::: Texto de estudo

PIB tem crescimento recorde de 7,7% no 3º trimestre, mas não recupera perdas da pandemia

Com o resultado, que vem depois de duas quedas trimestrais seguidas, a economia do País está no mesmo patamar de 2017, com perda acumulada de 5% de janeiro a setembro em relação ao mesmo período do ano passado

3 de dezembro de 2020 às 10:23

Uma maior reabertura das atividades em meio à pandemia e o impulso dado pelo auxílio emergencial fizeram a economia registrar no terceiro trimestre o maior crescimento em duas décadas. O Produto Interno Bruto (PIB, o valor de tudo o que é produzido na economia) saltou 7,7% ante o segundo trimestre, informou nesta quinta-feira, 3, o Instituto Brasileiro de Geografia e Estatística (IBGE).

Essa é a maior variação da série histórica, iniciada em 1996, mas ficou abaixo do esperado por analistas do mercado financeiro ouvidos pelo Projeções Broadcast, que previam avanço de 8,80%. Com esse resultado, a economia do País está no mesmo patamar de 2017, com uma perda acumulada de 5% de janeiro a setembro, em relação ao mesmo período de 2019.

::::::

Tarefas
a: Liste todos os percentuais distintos citados na notícia sobre o PIB.
b: Em que ano começou a série histórica mencionada na notícia sobre o PIB?
c: Reproduza da notícia sobre o PIB o trecho que se inicia com as palavras que contêm "Com o resultado, que" e se encerra em "e Estatística (IBGE).".

::: Dados de origem

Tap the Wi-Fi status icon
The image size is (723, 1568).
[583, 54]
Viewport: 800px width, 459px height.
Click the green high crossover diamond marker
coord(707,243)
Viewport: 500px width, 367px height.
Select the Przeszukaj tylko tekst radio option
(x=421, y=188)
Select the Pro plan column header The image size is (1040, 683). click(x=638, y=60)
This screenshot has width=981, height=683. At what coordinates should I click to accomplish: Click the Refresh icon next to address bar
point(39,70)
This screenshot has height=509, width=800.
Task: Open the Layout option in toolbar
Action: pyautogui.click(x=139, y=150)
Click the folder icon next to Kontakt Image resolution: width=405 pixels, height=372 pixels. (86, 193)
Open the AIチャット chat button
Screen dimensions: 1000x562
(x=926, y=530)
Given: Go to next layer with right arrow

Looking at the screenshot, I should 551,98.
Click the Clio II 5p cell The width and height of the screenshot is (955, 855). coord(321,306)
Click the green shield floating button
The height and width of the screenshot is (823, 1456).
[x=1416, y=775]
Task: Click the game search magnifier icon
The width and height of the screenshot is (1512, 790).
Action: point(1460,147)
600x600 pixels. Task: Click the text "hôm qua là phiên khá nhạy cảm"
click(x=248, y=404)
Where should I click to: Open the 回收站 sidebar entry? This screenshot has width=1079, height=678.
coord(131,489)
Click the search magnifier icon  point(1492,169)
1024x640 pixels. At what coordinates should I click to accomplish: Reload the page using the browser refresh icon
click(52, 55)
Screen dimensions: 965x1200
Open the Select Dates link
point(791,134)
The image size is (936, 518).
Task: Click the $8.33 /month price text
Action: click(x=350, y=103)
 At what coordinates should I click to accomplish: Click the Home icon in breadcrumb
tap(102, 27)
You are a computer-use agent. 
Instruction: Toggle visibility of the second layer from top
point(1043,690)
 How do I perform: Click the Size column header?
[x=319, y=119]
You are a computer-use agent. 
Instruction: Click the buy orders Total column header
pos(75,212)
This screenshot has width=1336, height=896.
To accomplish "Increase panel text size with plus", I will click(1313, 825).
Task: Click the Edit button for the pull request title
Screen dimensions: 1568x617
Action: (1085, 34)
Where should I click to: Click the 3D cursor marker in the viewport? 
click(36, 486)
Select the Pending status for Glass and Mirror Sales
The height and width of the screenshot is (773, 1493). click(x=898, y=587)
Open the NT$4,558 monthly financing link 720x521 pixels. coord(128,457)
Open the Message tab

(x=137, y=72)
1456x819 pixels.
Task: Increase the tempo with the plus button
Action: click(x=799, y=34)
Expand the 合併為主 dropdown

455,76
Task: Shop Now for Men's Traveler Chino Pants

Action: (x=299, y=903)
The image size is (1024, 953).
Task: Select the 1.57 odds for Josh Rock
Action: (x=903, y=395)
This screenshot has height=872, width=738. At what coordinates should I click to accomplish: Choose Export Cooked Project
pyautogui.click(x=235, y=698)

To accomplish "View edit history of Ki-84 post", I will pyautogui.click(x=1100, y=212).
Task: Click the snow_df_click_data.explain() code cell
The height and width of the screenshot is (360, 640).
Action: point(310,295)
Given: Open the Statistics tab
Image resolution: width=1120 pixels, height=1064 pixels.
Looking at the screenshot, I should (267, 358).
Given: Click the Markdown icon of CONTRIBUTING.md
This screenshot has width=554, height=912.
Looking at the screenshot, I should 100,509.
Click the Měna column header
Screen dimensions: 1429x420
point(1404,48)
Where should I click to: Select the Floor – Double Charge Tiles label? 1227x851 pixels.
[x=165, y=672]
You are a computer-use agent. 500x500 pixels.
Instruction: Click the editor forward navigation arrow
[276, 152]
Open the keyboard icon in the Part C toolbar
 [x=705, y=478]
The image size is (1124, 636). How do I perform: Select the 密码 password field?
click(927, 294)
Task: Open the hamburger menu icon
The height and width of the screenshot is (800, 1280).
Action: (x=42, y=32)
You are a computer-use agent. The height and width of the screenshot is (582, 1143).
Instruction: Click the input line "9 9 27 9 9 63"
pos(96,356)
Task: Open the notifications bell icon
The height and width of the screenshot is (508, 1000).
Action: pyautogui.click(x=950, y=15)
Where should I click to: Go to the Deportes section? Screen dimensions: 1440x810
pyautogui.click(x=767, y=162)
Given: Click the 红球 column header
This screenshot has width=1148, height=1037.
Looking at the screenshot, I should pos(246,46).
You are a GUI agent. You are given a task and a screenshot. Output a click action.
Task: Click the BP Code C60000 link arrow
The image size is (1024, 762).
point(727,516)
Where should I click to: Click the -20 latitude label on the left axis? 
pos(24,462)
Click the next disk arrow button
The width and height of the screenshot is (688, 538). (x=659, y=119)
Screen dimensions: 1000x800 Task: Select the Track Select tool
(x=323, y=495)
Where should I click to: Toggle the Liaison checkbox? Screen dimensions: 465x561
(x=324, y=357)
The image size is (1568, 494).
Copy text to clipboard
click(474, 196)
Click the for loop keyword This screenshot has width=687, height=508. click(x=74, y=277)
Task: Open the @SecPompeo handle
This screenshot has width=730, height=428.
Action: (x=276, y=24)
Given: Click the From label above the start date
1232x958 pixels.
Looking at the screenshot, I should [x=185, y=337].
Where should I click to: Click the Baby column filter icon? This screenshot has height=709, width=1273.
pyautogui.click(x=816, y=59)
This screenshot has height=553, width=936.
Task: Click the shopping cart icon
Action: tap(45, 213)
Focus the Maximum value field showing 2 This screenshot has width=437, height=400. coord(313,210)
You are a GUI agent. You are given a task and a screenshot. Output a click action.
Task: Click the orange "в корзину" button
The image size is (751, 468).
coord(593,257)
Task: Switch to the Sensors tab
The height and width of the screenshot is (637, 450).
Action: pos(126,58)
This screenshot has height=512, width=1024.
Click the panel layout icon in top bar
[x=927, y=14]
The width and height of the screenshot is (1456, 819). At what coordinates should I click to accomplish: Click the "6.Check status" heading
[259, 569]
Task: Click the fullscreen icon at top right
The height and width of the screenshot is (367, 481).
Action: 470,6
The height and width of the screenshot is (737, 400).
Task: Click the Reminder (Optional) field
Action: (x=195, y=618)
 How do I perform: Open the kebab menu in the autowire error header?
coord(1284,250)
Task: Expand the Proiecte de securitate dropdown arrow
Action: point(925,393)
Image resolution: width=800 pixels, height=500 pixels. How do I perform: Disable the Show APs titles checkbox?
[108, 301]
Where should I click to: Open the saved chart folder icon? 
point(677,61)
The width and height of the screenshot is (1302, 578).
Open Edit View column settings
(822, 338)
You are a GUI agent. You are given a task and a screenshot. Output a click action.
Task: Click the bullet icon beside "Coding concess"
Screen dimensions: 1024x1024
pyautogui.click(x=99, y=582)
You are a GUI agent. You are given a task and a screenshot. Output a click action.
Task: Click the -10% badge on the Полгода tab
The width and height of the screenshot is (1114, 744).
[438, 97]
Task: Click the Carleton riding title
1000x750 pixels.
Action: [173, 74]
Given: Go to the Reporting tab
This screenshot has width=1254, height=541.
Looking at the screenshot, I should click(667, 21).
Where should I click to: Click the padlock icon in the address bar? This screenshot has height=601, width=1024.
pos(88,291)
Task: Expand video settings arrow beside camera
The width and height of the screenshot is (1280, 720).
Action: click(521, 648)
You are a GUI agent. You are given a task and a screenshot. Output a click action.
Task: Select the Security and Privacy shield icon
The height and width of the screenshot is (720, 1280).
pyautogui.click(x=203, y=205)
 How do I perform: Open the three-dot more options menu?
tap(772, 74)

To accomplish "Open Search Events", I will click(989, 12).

::::::

Respostas em ordem
a: 7,7%; 5%; 8,80%

b: Em 1996.

c:
Com o resultado, que vem depois de duas quedas trimestrais seguidas, a economia do País está no mesmo patamar de 2017, com perda acumulada de 5% de janeiro a setembro em relação ao mesmo período do ano passado

3 de dezembro de 2020 às 10:23

Uma maior reabertura das atividades em meio à pandemia e o impulso dado pelo auxílio emergencial fizeram a economia registrar no terceiro trimestre o maior crescimento em duas décadas. O Produto Interno Bruto (PIB, o valor de tudo o que é produzido na economia) saltou 7,7% ante o segundo trimestre, informou nesta quinta-feira, 3, o Instituto Brasileiro de Geografia e Estatística (IBGE).